Question: what data do we actually observe?
Answer: we observe an infinite dimensional variable, which can carry extra information about how we analyze the scalar (say to estimate the population mean).

Logic:

1. Suppose we believe that if we had applied the same measurement device on all the population, then we would have some non-response. That would then mean that in the actual sample we got, the mere fact that we observed *all the data* is actual information and means that we got a non-representative sample of the population (just from the responders).

2. If we believe that (1) can be true, then we should worry. Reversely, if we do not worry, it implies we believe (1) is false. But there is no measurement device that is a priori guaranteed to work for all units, so we must worry.

3. The key issue now is that we usually think that, by incorporating the indicator of observation in a new column in the data, we believe we have fully described what we observed. But I suggest we have not. This is because we can iterate the logic of (1) now on the “new data”: the fact ={that we observed that we had full responses} is also a nontrivial observation, as long as it is measured with a device that can sometimes be fallible. But when we iterate this logic we conclude that we actually observe an infinite sequence of variables.

This is very much similar to Godel’s argument of incompleteness, applied to statistics if we treat a measurement device is a Turing machine. Its practical implication is that it is extremely important to understand the *variation in how* exactly each and every measurement was made because that variation is extra information **even if (and not only if) we observe all measurements !! **

I didn’t really follow, so I asked Constantine to clarify. He wrote:

Here is an example of the first level.

1. Setting: suppose we are studying the income Y of a city’s population, and Y in truth Y follows a log-normal distribution and we know that. We are to conduct measurements on units, with a measurement device (e.g., an interviewer) that can *possibly* give no response (if it gives response, we assume it is true).

2. Data: we now conduct a simple random sample, and with the measurement *device* we use, we get 100% response in the sample. Also, say with the data we get an MLE{median pr(Y)}=$54K and the MLE(SD(log(income)) i.e. among all response sample)=0.43, or MLE(SD(income))=$27K;

Question: Should we worry about non-response even if we got full response ?
Answer: The answer is YES, because we would get a DIFFERENT RESULT than $54K under some consideration of non-response, EVEN IF WE GOT FULL RESPONSE.

3. Example: What can that consideration be, and what answer could we get ?

Suppose that if the *same measurement device had been applied to all the population*, we would have gotten 20% non response (R=0). Moreover, suppose that this nonresponse depends on the outcome in the sense that the ratio of the median income among responders versus non-responders is .7, which occurs because all incomes < median respond, but a random 60% of the incomes > median respond. Suppose also we know this – this gives a model for pr(R|Y).

What is the MLE now, with the same log normal model but also the pr(R|Y) model ? It is $60K. It is significant to note that by the above MLEs, I mean no randomness, in the following sense: under the outcome model pr(Y) in part 1 and the pr(R|Y) model in part 3 (the pr(R|Y) model), we have:

A) the median of the true distribution of Y is $60K, but
B) the median of the distribution pr(Y|R=1) is $54K. So, the MLE of $54K if we get full response is not a happenstance but the value we expect to get if we ignore part 3.

____

Requirement: Rename "simple random sample" as "stratified random sample" and give back the part of the non-response passage that opens with the words containing "2. Data: we" and closes with "full response ?". The listing has nothing to do with the non-response passage.

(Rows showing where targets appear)
____

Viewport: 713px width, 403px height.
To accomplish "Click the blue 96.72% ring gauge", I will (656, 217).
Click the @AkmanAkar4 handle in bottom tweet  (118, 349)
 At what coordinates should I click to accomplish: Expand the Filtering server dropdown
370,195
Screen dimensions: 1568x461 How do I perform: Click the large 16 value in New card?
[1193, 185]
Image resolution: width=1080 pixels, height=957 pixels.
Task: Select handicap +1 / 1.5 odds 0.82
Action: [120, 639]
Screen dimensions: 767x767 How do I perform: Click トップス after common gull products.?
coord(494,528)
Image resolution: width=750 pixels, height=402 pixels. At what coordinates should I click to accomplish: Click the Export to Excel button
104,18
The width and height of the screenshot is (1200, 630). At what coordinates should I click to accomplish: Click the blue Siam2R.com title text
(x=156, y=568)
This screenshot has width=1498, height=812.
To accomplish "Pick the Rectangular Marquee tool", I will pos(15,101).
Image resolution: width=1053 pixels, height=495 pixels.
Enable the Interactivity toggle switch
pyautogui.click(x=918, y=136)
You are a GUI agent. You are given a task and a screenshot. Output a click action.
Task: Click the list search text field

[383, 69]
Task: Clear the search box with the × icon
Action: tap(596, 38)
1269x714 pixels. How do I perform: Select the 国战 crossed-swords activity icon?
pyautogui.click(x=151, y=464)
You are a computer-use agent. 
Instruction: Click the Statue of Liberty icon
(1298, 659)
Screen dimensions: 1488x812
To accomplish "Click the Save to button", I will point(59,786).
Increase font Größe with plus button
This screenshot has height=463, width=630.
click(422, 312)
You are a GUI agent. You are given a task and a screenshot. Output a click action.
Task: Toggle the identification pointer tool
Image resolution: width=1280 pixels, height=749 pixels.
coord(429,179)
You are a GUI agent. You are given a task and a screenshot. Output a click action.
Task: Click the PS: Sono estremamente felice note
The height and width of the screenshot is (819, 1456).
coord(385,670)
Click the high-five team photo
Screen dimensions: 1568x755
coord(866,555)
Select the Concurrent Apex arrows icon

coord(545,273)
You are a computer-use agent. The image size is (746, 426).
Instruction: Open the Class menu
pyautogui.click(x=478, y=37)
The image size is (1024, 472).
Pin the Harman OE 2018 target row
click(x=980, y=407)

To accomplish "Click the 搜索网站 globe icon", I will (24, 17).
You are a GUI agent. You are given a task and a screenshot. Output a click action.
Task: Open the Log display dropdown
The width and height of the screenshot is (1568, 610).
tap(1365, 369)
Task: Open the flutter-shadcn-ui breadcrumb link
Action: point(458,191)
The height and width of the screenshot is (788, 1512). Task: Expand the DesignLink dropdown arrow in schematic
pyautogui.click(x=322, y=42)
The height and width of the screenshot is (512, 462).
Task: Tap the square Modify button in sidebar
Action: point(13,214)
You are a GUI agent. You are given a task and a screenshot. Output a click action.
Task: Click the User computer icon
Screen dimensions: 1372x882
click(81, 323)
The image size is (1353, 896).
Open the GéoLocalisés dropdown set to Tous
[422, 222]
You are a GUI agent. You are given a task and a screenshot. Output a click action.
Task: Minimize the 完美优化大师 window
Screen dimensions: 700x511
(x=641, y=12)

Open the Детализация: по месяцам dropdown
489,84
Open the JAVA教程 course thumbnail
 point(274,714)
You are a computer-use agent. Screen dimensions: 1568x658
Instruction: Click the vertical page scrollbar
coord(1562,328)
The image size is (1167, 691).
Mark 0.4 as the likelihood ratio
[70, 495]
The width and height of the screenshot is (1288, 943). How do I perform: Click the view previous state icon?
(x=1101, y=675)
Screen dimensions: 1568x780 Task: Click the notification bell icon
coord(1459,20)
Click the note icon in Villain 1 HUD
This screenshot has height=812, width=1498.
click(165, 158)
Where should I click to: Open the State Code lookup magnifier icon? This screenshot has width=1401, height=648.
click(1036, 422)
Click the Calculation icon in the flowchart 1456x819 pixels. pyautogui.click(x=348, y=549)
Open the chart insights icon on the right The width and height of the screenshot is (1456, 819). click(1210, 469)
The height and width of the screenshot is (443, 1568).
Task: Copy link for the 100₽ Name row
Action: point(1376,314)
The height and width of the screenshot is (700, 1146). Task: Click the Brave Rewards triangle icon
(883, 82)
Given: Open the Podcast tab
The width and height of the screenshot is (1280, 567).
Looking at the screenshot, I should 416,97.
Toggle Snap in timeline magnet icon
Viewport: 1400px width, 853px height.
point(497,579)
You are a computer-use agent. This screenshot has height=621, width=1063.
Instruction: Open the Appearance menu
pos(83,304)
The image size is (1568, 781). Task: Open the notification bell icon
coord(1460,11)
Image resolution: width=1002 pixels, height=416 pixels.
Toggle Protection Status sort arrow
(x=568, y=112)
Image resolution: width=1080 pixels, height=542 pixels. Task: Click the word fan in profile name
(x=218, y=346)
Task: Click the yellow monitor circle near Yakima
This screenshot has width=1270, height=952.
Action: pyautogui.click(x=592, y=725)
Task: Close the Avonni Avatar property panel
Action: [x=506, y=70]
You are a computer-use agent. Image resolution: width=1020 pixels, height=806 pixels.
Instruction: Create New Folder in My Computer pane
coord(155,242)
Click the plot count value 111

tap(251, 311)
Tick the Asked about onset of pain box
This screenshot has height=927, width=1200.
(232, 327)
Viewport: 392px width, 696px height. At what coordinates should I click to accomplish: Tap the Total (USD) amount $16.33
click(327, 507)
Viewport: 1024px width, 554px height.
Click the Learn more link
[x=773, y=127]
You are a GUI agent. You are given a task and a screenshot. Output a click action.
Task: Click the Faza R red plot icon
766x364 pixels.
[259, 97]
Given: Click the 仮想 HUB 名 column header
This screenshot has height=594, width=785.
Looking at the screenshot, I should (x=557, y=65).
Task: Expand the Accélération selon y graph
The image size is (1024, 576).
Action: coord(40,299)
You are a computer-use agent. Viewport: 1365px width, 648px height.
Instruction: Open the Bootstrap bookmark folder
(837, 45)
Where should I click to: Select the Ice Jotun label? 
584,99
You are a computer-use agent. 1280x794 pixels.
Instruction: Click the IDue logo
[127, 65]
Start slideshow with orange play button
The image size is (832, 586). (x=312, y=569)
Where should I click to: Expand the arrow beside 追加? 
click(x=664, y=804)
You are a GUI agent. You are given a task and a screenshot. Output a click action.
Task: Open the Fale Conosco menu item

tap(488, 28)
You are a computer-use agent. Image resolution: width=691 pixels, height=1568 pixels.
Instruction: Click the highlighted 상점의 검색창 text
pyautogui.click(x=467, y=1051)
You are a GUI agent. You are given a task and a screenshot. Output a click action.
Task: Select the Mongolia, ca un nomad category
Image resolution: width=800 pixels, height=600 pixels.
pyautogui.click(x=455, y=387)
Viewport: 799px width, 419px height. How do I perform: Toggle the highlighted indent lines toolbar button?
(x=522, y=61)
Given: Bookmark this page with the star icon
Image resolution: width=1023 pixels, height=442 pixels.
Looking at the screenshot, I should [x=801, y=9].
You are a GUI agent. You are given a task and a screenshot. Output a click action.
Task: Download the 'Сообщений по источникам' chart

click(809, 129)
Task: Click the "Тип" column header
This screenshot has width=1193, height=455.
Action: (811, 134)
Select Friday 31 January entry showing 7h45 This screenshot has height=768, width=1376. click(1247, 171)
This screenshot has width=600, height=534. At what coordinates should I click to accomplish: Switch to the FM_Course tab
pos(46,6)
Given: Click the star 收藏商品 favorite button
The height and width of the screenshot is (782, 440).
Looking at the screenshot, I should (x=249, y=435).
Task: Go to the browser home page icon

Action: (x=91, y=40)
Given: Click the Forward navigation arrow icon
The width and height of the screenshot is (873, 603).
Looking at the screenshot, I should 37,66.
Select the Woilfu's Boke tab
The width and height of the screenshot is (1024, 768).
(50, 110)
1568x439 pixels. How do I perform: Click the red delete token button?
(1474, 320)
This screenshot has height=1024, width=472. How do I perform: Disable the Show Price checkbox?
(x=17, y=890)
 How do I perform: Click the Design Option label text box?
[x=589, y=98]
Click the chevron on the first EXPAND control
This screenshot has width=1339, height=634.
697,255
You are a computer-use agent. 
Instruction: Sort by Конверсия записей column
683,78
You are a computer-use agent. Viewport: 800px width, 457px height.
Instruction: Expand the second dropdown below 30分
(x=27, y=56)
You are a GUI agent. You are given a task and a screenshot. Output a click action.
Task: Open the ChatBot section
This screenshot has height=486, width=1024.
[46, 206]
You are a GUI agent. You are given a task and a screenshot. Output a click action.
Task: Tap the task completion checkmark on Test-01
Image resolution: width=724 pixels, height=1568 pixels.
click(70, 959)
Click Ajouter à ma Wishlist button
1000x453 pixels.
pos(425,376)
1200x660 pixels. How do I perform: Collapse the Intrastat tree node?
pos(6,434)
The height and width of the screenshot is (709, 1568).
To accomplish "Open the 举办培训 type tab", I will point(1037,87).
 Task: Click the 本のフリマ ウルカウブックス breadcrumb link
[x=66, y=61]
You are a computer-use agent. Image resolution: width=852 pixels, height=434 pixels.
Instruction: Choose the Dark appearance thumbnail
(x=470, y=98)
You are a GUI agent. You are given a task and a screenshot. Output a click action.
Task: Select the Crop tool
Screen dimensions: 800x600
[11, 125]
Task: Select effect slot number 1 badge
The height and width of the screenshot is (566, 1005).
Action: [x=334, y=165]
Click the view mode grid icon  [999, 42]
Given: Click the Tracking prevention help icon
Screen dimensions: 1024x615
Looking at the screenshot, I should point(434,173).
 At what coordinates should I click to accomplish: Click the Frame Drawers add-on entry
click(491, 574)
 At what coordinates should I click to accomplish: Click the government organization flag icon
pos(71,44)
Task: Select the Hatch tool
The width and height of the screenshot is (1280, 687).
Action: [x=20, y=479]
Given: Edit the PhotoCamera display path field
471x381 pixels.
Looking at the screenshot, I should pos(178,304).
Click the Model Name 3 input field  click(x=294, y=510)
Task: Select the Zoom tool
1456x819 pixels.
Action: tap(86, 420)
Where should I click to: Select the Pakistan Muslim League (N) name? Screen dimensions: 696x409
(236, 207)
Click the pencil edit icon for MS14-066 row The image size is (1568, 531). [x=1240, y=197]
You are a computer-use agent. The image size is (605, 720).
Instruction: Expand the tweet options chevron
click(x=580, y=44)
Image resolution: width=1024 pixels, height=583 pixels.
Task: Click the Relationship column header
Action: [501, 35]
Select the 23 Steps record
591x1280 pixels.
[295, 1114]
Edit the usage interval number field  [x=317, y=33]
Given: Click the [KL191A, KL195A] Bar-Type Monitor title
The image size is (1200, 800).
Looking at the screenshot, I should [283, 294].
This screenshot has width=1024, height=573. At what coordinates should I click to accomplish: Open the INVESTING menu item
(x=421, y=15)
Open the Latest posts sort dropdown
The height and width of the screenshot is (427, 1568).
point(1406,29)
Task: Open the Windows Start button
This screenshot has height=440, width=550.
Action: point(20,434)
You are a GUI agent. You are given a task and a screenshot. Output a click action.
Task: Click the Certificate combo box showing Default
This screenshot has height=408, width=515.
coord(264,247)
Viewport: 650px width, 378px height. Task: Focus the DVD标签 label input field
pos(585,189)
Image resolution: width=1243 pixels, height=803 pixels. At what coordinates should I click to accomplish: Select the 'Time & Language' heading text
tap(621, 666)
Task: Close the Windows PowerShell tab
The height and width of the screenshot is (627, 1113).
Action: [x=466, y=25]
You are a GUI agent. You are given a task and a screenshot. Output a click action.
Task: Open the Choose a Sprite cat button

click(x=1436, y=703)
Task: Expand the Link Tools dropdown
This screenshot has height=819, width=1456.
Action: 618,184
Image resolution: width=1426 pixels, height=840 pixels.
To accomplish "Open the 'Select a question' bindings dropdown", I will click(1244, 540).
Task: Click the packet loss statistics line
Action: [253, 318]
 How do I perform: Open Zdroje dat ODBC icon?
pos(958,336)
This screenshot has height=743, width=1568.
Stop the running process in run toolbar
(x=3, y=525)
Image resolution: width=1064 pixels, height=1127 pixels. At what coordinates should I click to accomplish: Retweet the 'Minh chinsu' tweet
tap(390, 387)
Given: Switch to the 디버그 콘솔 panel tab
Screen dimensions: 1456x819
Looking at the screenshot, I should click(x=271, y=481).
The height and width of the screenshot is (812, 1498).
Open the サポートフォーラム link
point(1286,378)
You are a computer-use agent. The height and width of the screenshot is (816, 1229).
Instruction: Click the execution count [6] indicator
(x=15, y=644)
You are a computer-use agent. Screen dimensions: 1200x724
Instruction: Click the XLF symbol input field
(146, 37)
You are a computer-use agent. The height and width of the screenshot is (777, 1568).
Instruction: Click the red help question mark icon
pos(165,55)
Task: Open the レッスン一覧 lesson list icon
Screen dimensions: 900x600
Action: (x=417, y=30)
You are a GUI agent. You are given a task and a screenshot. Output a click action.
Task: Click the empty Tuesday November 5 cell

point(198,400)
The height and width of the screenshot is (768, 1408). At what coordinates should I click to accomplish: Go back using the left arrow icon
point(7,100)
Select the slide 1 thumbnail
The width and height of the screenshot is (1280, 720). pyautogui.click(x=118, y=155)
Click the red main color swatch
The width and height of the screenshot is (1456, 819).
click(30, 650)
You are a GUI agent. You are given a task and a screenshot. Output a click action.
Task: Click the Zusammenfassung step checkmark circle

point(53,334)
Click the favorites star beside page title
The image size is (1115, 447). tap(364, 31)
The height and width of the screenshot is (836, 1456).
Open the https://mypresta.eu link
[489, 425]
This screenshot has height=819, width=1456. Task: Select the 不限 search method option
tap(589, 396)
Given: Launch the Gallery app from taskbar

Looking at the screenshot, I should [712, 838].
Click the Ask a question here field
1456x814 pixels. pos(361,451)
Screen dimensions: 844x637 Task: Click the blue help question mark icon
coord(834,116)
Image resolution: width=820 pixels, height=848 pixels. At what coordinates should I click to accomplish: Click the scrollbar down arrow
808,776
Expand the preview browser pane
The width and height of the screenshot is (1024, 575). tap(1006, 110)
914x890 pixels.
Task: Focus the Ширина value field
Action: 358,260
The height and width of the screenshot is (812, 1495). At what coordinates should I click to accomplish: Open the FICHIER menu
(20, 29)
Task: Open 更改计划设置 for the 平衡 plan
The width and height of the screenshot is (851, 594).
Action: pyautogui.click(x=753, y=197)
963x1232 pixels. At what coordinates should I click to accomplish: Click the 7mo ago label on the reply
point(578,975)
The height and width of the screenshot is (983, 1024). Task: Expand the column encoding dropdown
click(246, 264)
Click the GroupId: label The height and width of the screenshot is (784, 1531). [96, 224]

____

Solved exercise:
2. Data: we now conduct a stratified random sample, and with the measurement *device* we use, we get 100% response in the sample. Also, say with the data we get an MLE{median pr(Y)}=$54K and the MLE(SD(log(income)) i.e. among all response sample)=0.43, or MLE(SD(income))=$27K;

Question: Should we worry about non-response even if we got full response ?